Richard Atkinson has had enough of the SAT. And he’s doing something about it.
As the president of the University of California system, Atkinson oversees institutions that receive more standardized test scores than anyone else in the nation. His assessment of the quality of such tests therefore deserves serious attention.
Atkinson’s opinion of the SAT I — he believes the test to be so flawed that the University of California should no longer require applicants to take it — flies in the face of years of conventional wisdom among college admissions officers, who generally believe the test helps them weigh applicants’ academic potential, especially their likely first-year grades.
In a speech at the American Council on Education’s annual meeting in Washington, he said the SAT I does “not have a demonstrable relationship to the student’s program of study — a problem that is amplified when the tests are assumed to measure innate ability.”
Atkinson proposed a plan to make the SAT I optional for classes entering in 2003 and beyond, relying for now on students’ scores on SAT II achievement tests in writing, math and a third subject of their choice. UC schools already require the three SAT IIs.
Even more bold, he said he hopes to soon replace the SAT IIs with a new test the UC system will create. The SAT IIs measure actual subject mastery better than the vague skills covered by the SAT I, Atkinson said, but he thinks his system can design tests more closely correlated to students’ college preparatory work.

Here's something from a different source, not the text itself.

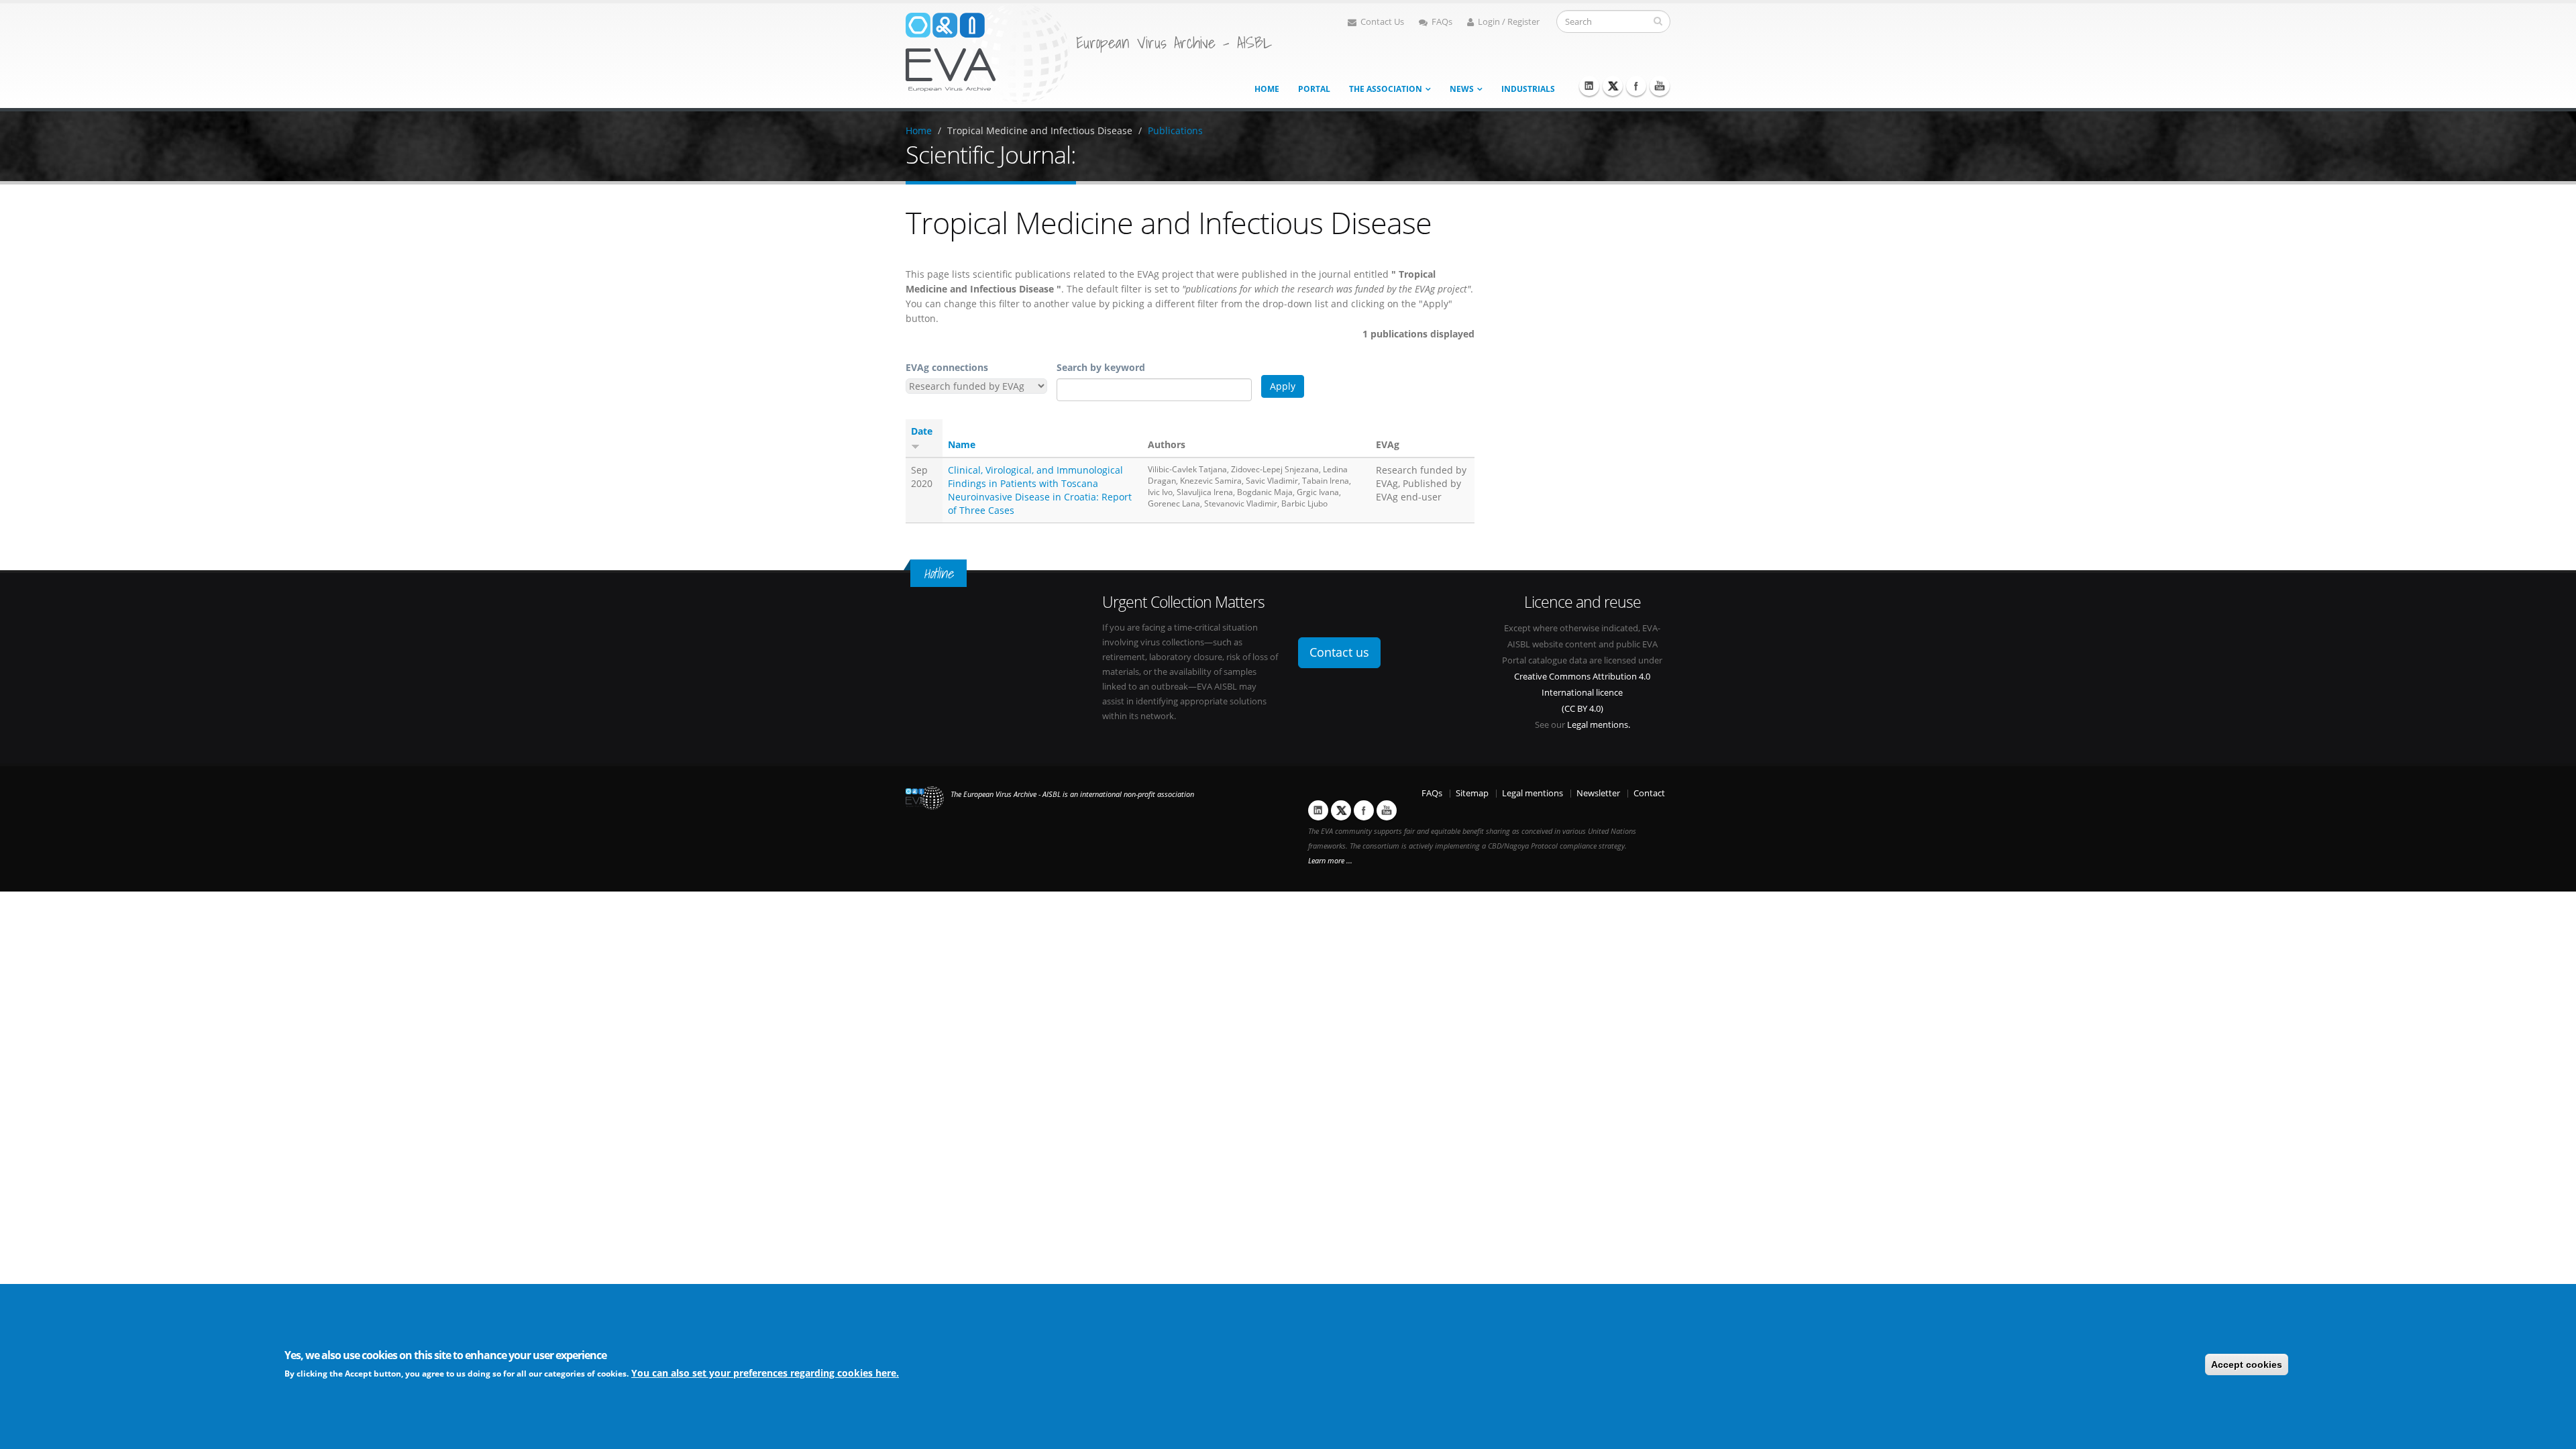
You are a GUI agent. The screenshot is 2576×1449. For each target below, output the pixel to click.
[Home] (987, 52)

Although his plan could do great things for the UC system, it could also cause more harm than good. Let’s examine the possible effects, starting with potential benefits.
For starters, it will save students a great deal of money. Students pay $24 to take the SAT I. Multiplied by the thousands of applicants each year to UC schools, that adds up.
Second, academically-talented students with poor SAT I scores may decide to apply rather than give up in advance. Liberal arts colleges such as Bates and Franklin & Marshall, as well as Oregon’s state university system, have seen applications as a whole go up after making the SAT I optional. “Non-submitters” gain admission at lower rates than applicants who do send their scores, but those admitted perform as well if not better than the “submitters.”
Students knowing they need not take the SAT I will choose not to waste time and money on SAT prep courses, which distract from real learning and give white, rich students an advantage in admissions competitions.
Finally, those who believe standardized tests like the SAT I underrepresent the academic strengths of women and ethnic minorities will also believe that de-emphasizing such tests will lower the barriers these students face in attaining higher education.
Now the problems:
SAT-optional admissions have been used as a smoke and mirrors technique to artificially enhance a school’s reputation. Such policies tend to increase applications, to increase a school’s ability to reject applicants (making it more selective), and to boost its median SAT score by removing lower-scoring students from the average and to increase the “yield” of admitted students who matriculate (“non-submitters” have fewer alternatives because of their lower SAT scores). All this does wonders for a U.S. News ranking without truly improving a school’s academics.
Black students and other ethnic minorities tend to perform poorly on the SAT relative to whites. While some blame biased questions, realizing that the disparity for blacks is slightly greater for the SAT I Math (104 points) than for the SAT I Verbal (94 points) suggests other conclusions.
Removing the SAT hides a host of problems — blacks generally attend inferior public schools, they can’t afford the same test prep services, their parents have less education, etc. — without taking measures to solve them. The racial score gap demands we improve the educational access of all Americans, not ignore traditional measures of merit.
Also, Atkinson defended his plan by saying UC must remember “it serves the most racially and ethnically diverse college-going population in the nation.”
This may be true. But the voters of California ended affirmative action at the state’s public universities in a referendum. Making the SAT I optional provides UC with a clever way to admit students otherwise “unqualified” according to previous meritocratic standards. While Atkinson may never have considered this effect of his plan, UC will be seen as defying the law if it does not actually create the new test Atkinson has proposed and adhere to equal standards for all applicants.
The SAT has serious problems, and Atkinson’s decision — if approved by UC’s regents — will encourage the Educational Testing Service to improve its tests and spur colleges to reconsider the weight they give to flawed measures of merit. The eyes of American higher education, and of students, will be on California’s experiment.
Ben Trachtenberg is a senior in Ezra Stiles College. His columns appear on alternate Tuesdays.